SCIENCE IS ON FIRE. PAPERS EVERYWHERE ARE FULL OF MISTAKES OR THINGS WORSE THAN MISTAKES. THIS IS HOW WE CATCH FRAUDS. THIS IS HOW WE CATCH PEOPLE WHO RIG ELECTIONS. YOUR PETTY WRITING STYLE OPINIONS IMPEDE THE SEARCH FOR TRUTH.
Yes, it would be great if everyone did fully reproducible science and made all their data available and actually responded when you asked them questions and got a pony. But in the current, actual world, most papers are missing important details. The problem of having to scan your eyeballs past a few extra digits is a silly non-issue compared to the problem of meaningless results everywhere. So please stop spending your energy actively trying to convince people to delete one of the very few error correction methods that we actually have and that actually sort of works. Thanks in advance.
You make a very good argument for including "extra" digits in numerical results when the quantities are derived from categorical attributes in small data sets. As a former fanatical "get rid of all those meaningless digits!" person, you have succeeded in slightly decreasing my fanaticism.

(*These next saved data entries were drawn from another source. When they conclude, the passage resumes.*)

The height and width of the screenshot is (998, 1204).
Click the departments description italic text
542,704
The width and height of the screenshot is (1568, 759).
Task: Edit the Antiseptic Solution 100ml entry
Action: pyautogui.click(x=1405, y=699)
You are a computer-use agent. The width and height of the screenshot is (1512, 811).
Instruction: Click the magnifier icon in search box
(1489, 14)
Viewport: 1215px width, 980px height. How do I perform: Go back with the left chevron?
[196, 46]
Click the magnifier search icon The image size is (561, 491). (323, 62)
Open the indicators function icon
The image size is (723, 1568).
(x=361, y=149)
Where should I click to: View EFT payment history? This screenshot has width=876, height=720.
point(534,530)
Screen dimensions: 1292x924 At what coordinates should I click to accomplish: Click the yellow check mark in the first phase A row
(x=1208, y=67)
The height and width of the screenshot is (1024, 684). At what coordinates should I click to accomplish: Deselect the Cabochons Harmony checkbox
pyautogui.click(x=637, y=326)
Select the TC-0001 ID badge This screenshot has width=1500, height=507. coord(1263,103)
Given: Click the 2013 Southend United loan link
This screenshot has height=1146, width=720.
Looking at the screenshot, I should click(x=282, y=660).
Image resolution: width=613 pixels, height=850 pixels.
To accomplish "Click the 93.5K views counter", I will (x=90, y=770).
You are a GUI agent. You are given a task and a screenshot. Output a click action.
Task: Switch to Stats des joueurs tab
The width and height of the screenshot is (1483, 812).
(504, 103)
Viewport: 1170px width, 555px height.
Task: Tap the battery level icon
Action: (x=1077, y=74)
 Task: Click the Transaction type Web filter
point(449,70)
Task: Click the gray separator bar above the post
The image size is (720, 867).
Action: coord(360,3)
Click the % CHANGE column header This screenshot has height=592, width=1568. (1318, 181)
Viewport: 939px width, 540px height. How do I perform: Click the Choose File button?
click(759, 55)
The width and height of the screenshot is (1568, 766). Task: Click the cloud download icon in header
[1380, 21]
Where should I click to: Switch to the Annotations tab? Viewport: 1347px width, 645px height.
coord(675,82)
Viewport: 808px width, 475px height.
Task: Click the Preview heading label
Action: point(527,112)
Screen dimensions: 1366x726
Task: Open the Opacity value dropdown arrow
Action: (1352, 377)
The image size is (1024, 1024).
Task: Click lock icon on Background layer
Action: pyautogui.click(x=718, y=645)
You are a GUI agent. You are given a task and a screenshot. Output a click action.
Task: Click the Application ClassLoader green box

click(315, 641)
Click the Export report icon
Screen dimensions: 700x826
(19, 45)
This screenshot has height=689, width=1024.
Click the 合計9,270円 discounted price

However, it's a bit different when dealing with larger quantities of data or intrinsically continuous data. There is nothing I hate more than scanning over an entire table of multiple rows and multiple columns of numbers and trying to see patterns in the data when the entries are shown to 8 decimal places. In this case, the extra digits are just distracting noise and cognitive overhead.
In addition, there are cases even for single results where the extra digits really are meaningless, and nothing is gained from showing them. E.g., if I'm looking at the output from a large machine learning model, as opposed to a calculation from a small collection of discrete data, then it's pointless to report P(CatInImage) as 0.8716245356131 rather than simply 0.87.
Agreed-but in my world, this is very important: "And The Principles of Biomedical Scientific Writing says: Significant figures (significant digits) should reflect the degree of precision of the original measurement." There is sometimes a blithe ignorance of calibration errors, the accuracy of an instrument maintenance log, the ambient conditions during which the measurement was made, and the ability of another user to reproduce pertinent measurements.